I’m not aware of anybody currently working on coming up with concrete automated AI safety R&D evals, while there seems to be so much work going into e.g. DC evals or even (more recently) scheminess evals. This seems very suboptimal in terms of portfolio allocation.
Thanks! AFAICT though, the link you posted seems about automated AI capabilities R&D evals, rather than about automated AI safety / alignment R&D evals (I do expect transfer between the two, but they don’t seem like the same thing). I’ve also chatted to some people from both METR and UK AISI and got the impression from all of them that there’s some focus on automated AI capabilities R&D evals, but not on safety.
Can you give a concrete example of a safety property of the sort that are you envisioning automated testing for? Or am I misunderstanding what you’re hoping to see?
I’m not aware of anybody currently working on coming up with concrete automated AI safety R&D evals, while there seems to be so much work going into e.g. DC evals or even (more recently) scheminess evals. This seems very suboptimal in terms of portfolio allocation.
Edit: oops I read this as “automated AI capabilies R&D”.
METR and UK AISI are both interested in this.

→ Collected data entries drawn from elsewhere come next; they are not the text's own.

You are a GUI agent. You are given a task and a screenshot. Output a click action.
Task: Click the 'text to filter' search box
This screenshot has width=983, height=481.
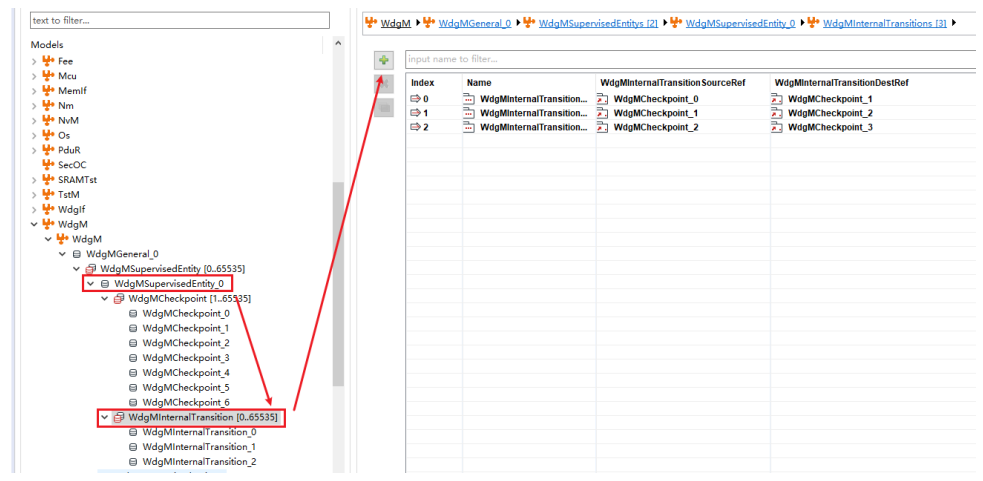point(179,20)
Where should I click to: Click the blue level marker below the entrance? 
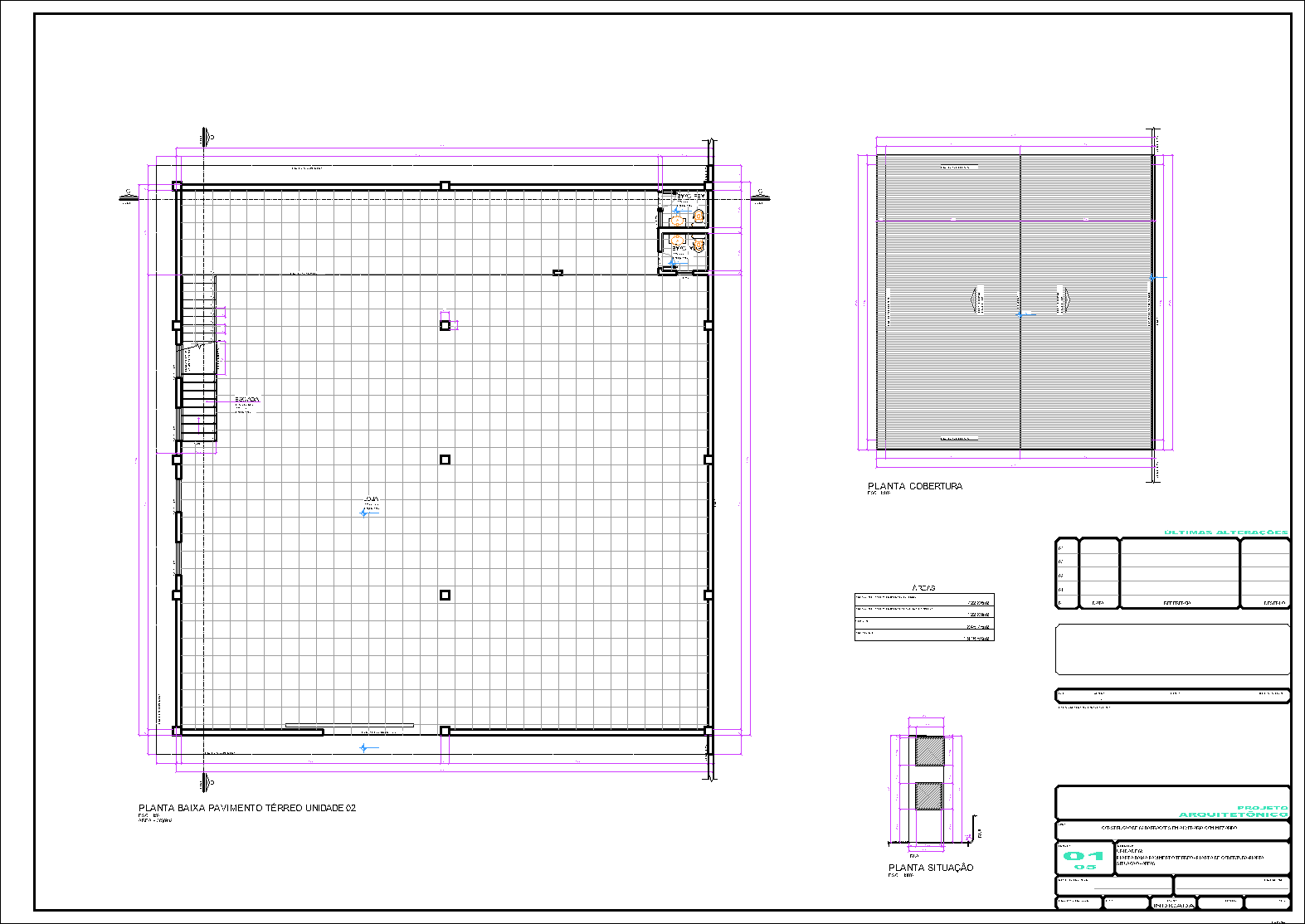pyautogui.click(x=368, y=748)
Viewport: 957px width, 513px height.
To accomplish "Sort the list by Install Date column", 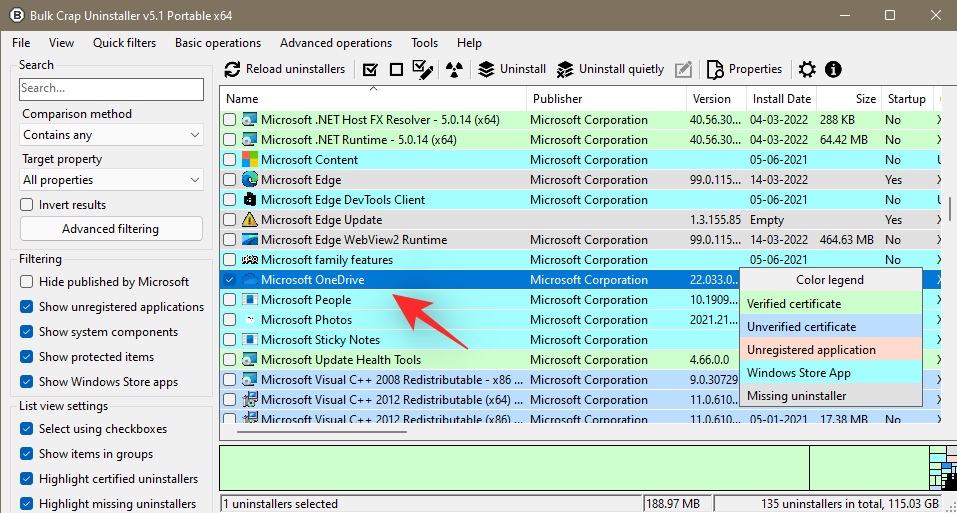I will coord(782,99).
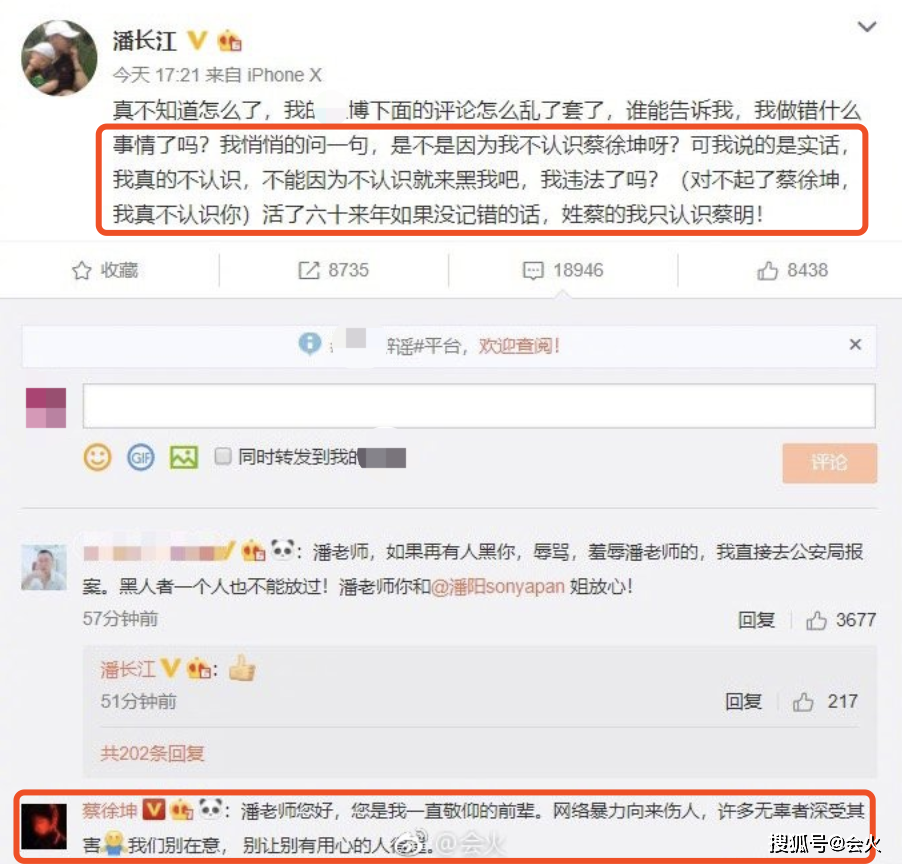The image size is (902, 864).
Task: Open the comments tab showing 18946
Action: coord(563,270)
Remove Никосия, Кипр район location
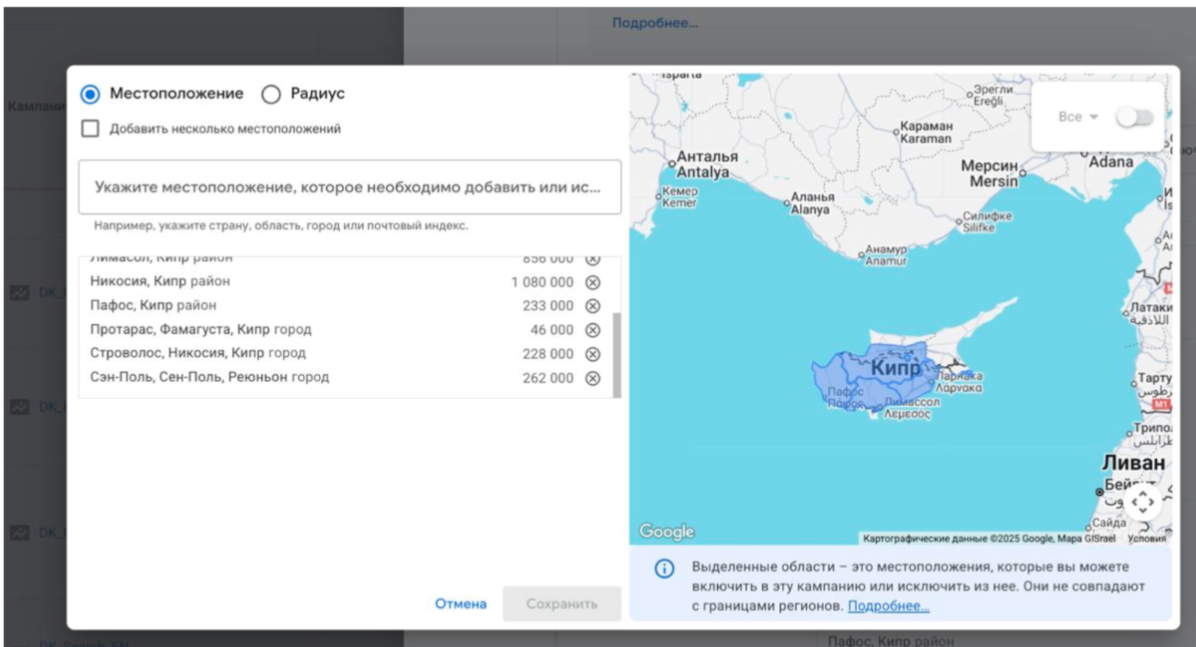 click(593, 282)
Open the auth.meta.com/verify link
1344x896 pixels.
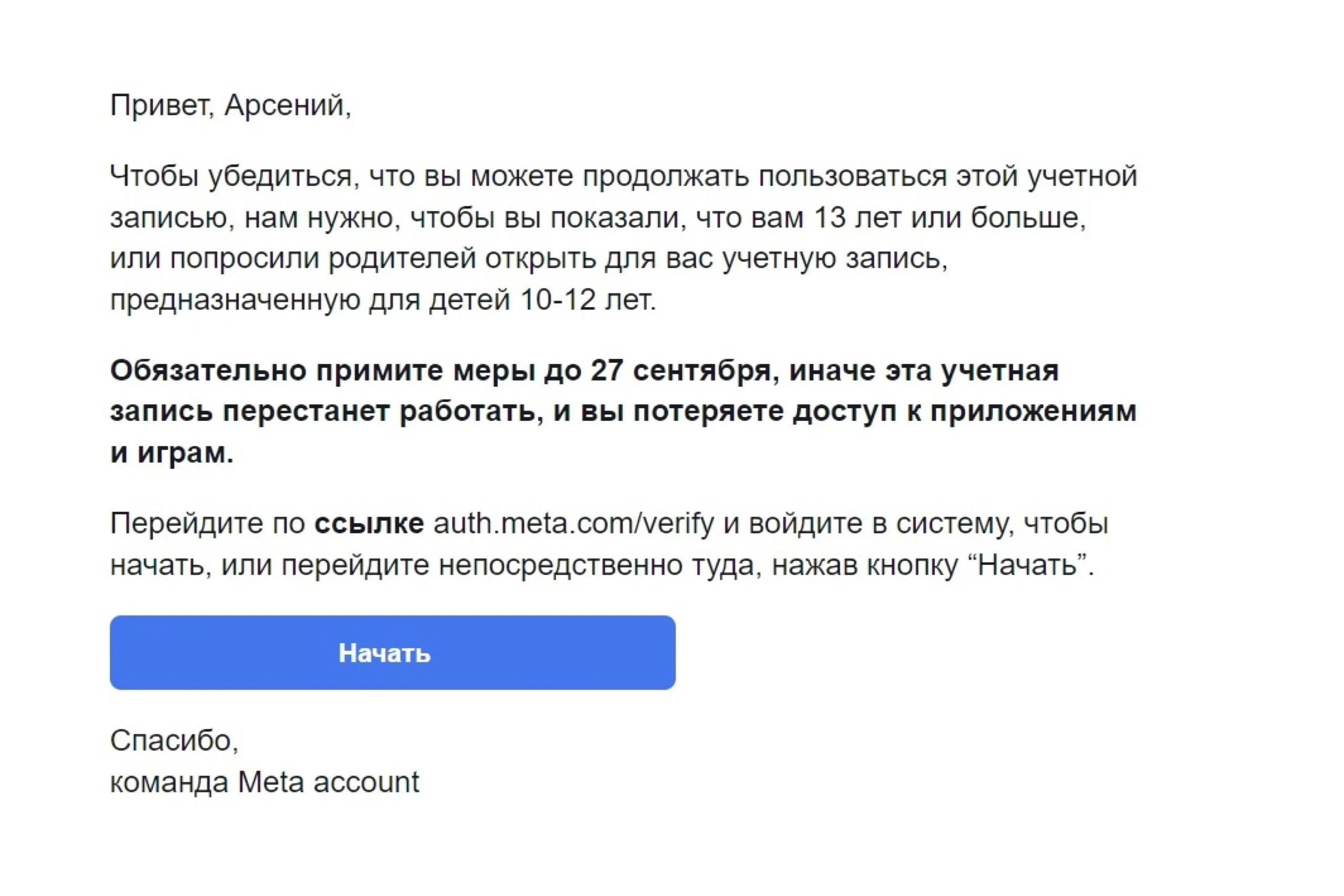point(573,523)
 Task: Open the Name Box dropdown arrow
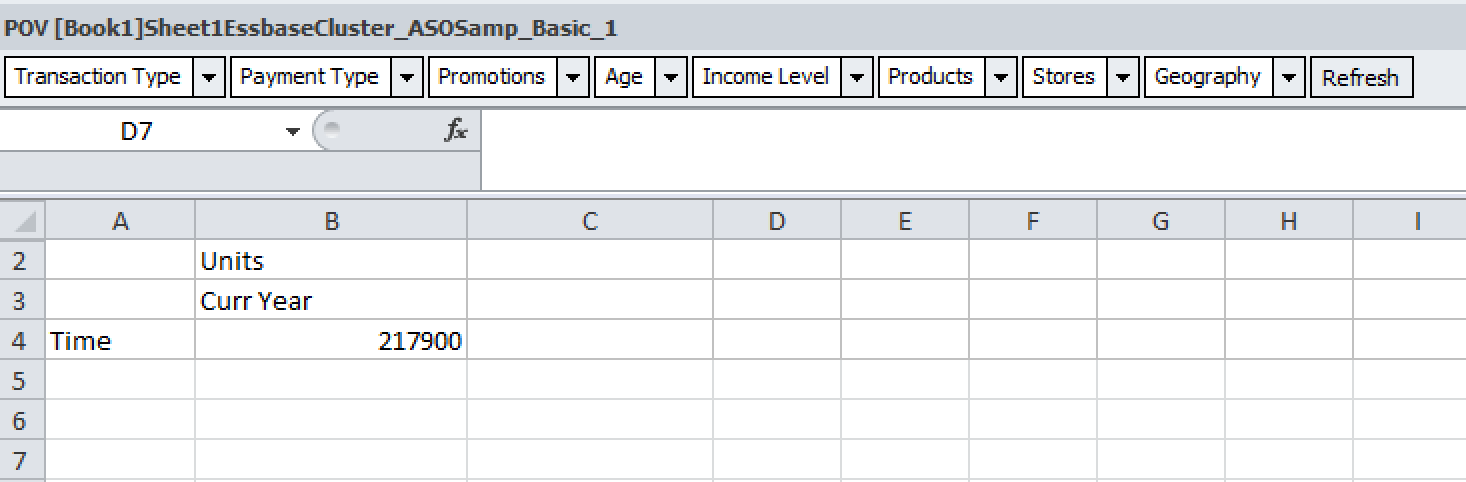(292, 132)

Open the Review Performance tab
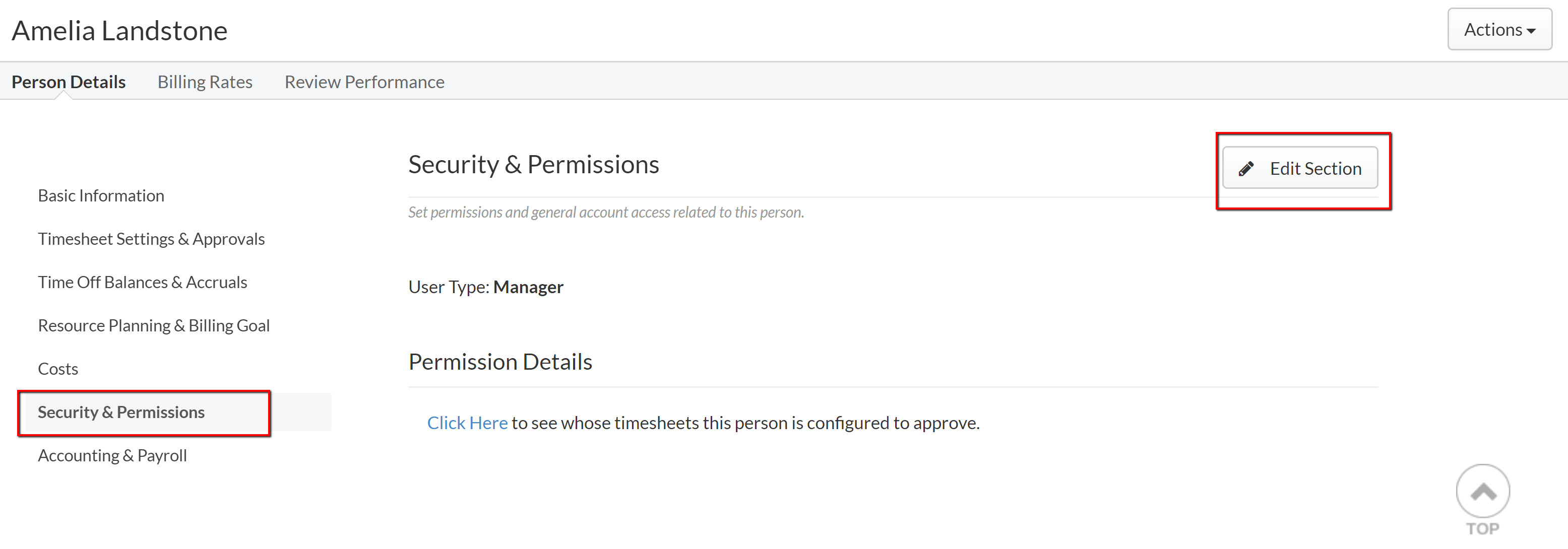tap(364, 82)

I think UK AISI is working on this directly while METR is working on this indirectly.
See here.
Thanks! AFAICT though, the link you posted seems about automated AI capabilities R&D evals, rather than about automated AI safety / alignment R&D evals (I do expect transfer between the two, but they don’t seem like the same thing). I’ve also chatted to some people from both METR and UK AISI and got the impression from all of them that there’s some focus on automated AI capabilities R&D evals, but not on safety.
Oops, misread you.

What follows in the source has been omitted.